Exercise data
═══
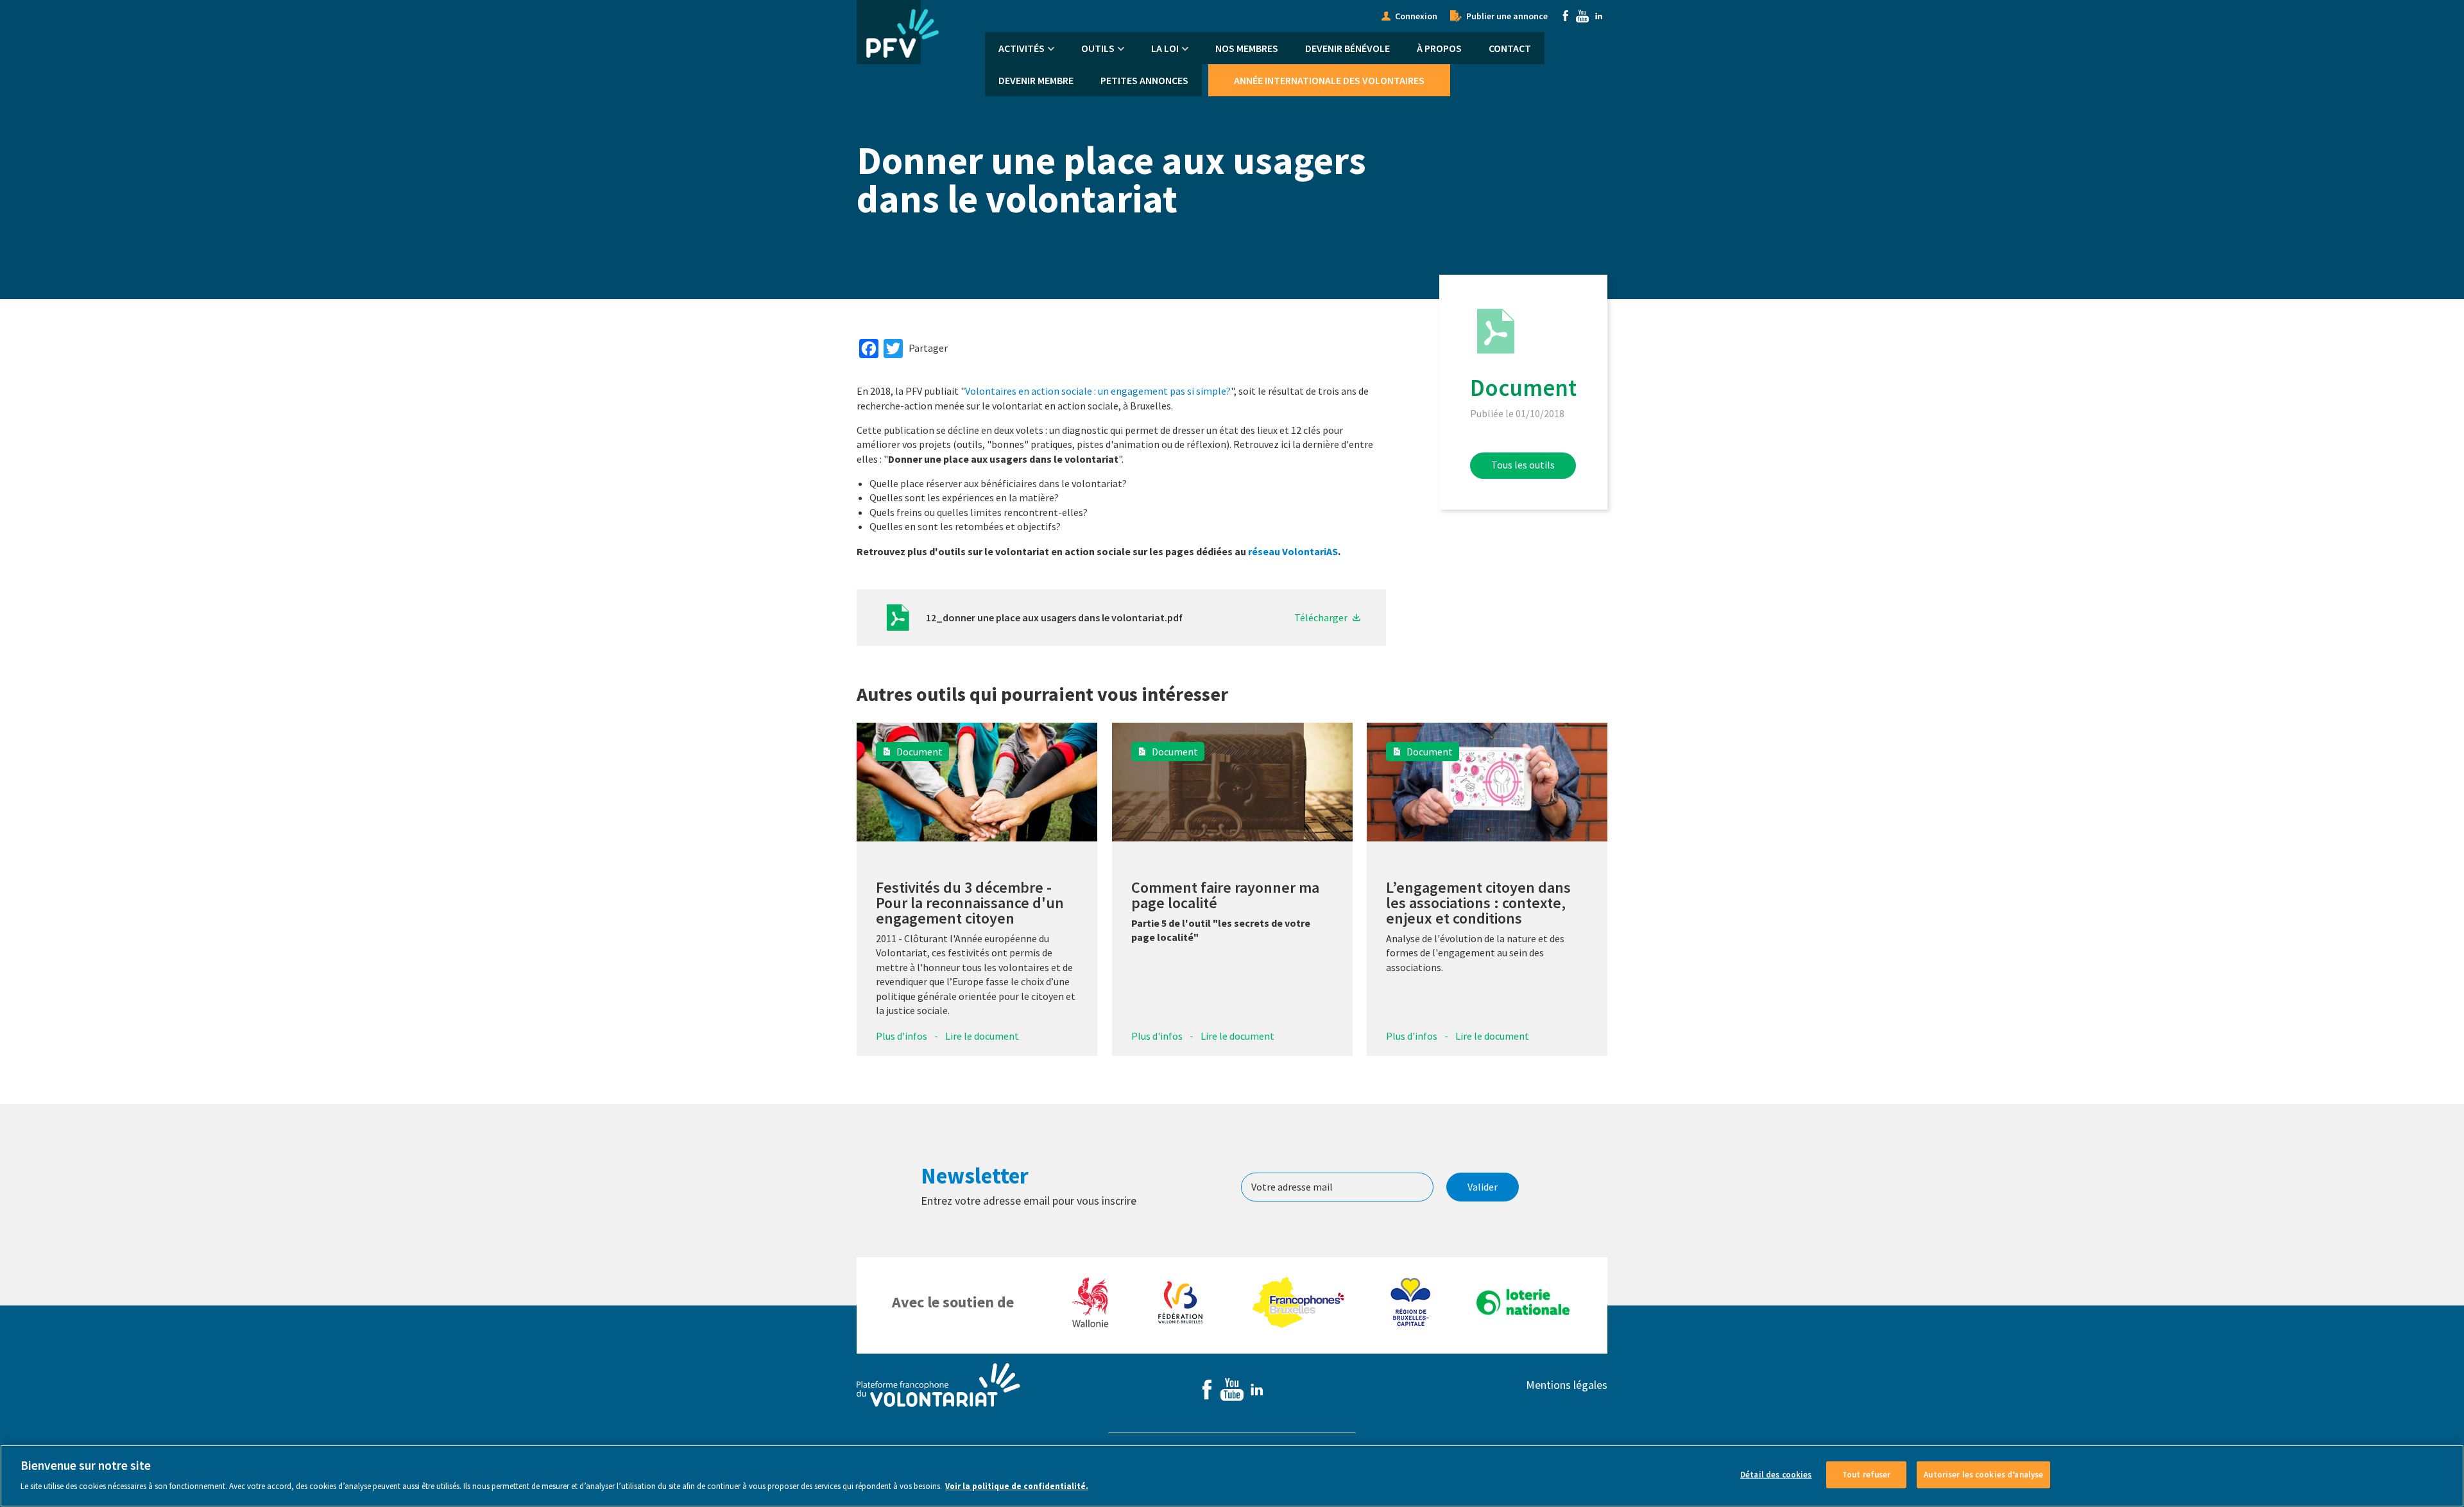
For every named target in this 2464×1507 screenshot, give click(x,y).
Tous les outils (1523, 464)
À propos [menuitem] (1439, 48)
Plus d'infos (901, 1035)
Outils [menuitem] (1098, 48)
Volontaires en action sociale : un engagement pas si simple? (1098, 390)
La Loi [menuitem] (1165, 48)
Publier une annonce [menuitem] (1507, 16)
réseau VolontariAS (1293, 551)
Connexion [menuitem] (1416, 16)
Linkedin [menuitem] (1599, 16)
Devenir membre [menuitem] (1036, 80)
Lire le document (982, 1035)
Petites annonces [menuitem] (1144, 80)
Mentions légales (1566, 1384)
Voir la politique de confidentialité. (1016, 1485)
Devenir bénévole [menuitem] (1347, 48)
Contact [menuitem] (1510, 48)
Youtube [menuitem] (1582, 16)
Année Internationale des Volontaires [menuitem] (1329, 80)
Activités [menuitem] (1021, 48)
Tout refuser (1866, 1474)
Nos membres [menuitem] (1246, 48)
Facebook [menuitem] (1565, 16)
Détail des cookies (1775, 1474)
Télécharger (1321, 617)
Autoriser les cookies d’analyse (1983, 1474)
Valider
═══
List each line of the entries that holds the string "Devenir".

Answer space
Devenir membre [menuitem] (1036, 80)
Devenir bénévole [menuitem] (1347, 48)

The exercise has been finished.